Gerard Freixes
Gerard Freixes Ribera (Igualada, Barcelona) studied Art at Barcelona University. He currently combines work as a video editor with more personal experimental work, generally using manipulated archive images.
“Gerard Freixes. As though he was working in a Soviet laboratory in the Stalin era, Freixes manipulates audiovisual materials, erasing traces, characters, marks and shadows to create a new reality. By means of a patient task of erasing, pixel by pixel, in Alone Freixes has created an amusing satire about the man’s man: the cowboy, the lone wolf, who never finds his way home, who needs no one. It is a hyperbolic take on found footage that runs counter to traditional archive cinema: stripping back instead of accumulating.”
Gonzalo de Pedro. Dossier Noche en Blanco. 2010.
“What I like about Gerard Freixes’s work is the subtle meticulousness, the stoical humour, with which he adds or subtracts parts of the images; that which is surplus to or lacking in the stereotype. In The Homogenics (2010) he combines and superposes scenes from the Dick Van Dyke show, with a single, multiplied subject in this apocryphal, tight, absurd sit-com about a family that really is homogenic and monogeneric.”
Eugeni Bonet. Desmuntatge al dia programme (http://www.hamacaonline.net/blog/?p=1403)
Gerard Freixes Ribera (Igualada, 1978)
Cutting up long films and mediocre series to redeem them by manipulation in an attempt to produce modest but worthy works with different, more interesting layers of interpretation than the original: this is what Gerard Freixes does, reusing iconic material underlain by easily recognisable conventions, intervening in dialogues that are already under way. Because you have to put the screws on the tricks of the cinema as the public becomes accustomed to its already old illusions.

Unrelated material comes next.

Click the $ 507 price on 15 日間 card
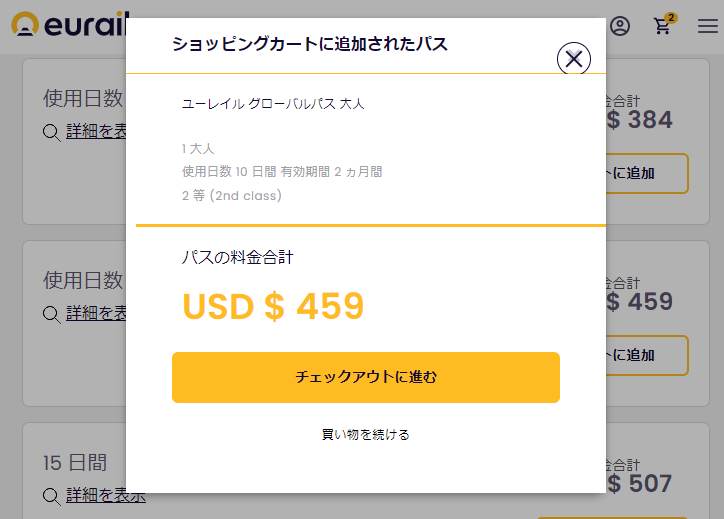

Any cinematographic edit has something of the collage about it, particular if it involves found material. But Freixes also erases or cuts out figures from the frames, more in keeping with the techniques of photographic collage. While it’s true that digital animation lacks the imprint of the human hand, that doesn’t mean that the digital is devoid of the craft and the demands of the patient, painstaking work of any clay or plasticine animator. Jan Švankmajer, as an anti-digital, would agree with Freixes when he says: “Part of the charm is the fact that it’s not perfect.”

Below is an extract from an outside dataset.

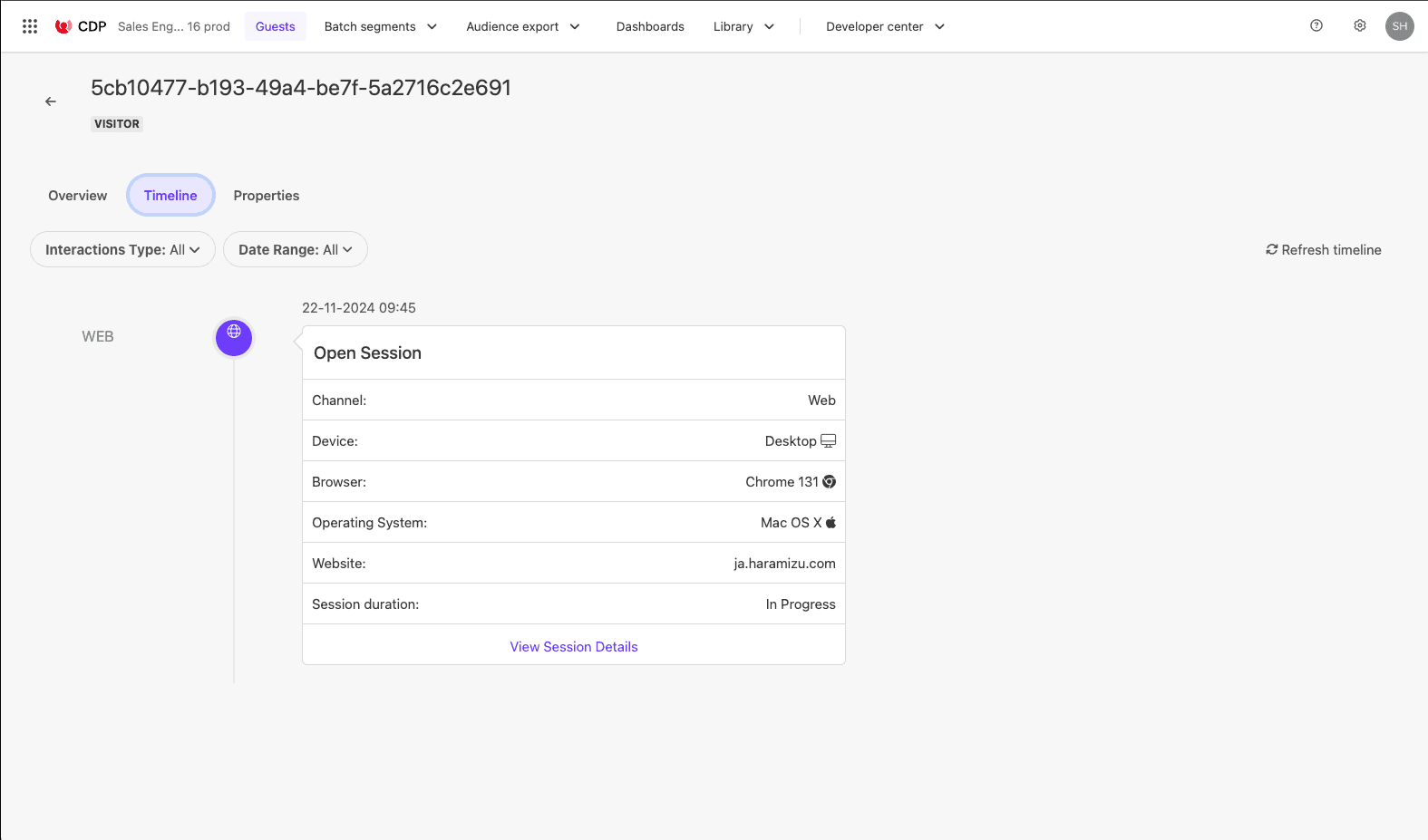Click the SH user avatar
Image resolution: width=1428 pixels, height=840 pixels.
1400,26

Students of experimental cinema have started to take notice of his work: “What I like about Gerard Freixes’s work is the subtle meticulousness, the stoical humour, with which he adds or subtracts parts of the images; that which is surplus to or lacking in the stereotype” (Eugeni Bonet). “His works take a critical look at such relevant themes to today’s society as loneliness in Aislado (2007) and individualism in Alone (2008). The individualism of the superhero to the nth degree (Enrique Piñuel). Or: “Freixes is so meticulous in his technical work that you don’t see the trace of what has been removed” (Gloria Vilches).
Freixes weaves and dodges the legal impediments, and slips through the gaps in copyright—a choice that also contributes to the stylistic unity of his work—by means of a friendly appropriationism which nonetheless exudes a certain unease. As Clarín said: “The good anarchist, like the good Christian, challenges property, but does not steal.” Or, as others say: “copy-right = copy well.”
These works have a certain family resemblance. In one of them, the artist places Dick Van Dyke in a homogenic domestic discussion with himself in a video that has won prizes in numerous contests. In another he further underlines the problem of modern loneliness in a world of virtual sophistic masses in which each individual is a mouse. We are cursors that add up to form masses of clicks, millions of “Likes”, of solitary gazes lit by the light of a screen…
He acknowledges the influence on his work of Jan Švankmajer and other major Eastern European animators such as the great Zbigniew Rybczynski, but the mind of Gerard Freixes also allows for some imaginary influences that consist in inventing ideal artists to then imitate them. It’s the only way to prevent others copying your most beloved influences.